The exercise |
List each of the lines below that contains the string "height", matching case exactly.

Data listing |
------------------------------------------------------------------------

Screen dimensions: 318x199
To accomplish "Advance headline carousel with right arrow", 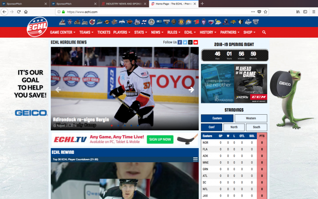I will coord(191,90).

------------------------------------------------------------------------

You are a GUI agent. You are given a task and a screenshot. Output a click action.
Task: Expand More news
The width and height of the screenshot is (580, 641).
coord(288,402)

------------------------------------------------------------------------

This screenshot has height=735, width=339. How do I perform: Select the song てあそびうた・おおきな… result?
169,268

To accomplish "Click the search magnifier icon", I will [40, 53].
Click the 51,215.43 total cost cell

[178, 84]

------------------------------------------------------------------------

Reply |
The width and height of the screenshot is (580, 641).
This screenshot has height=735, width=339. How do I perform: Select the song てあそびうた・おおきな… result?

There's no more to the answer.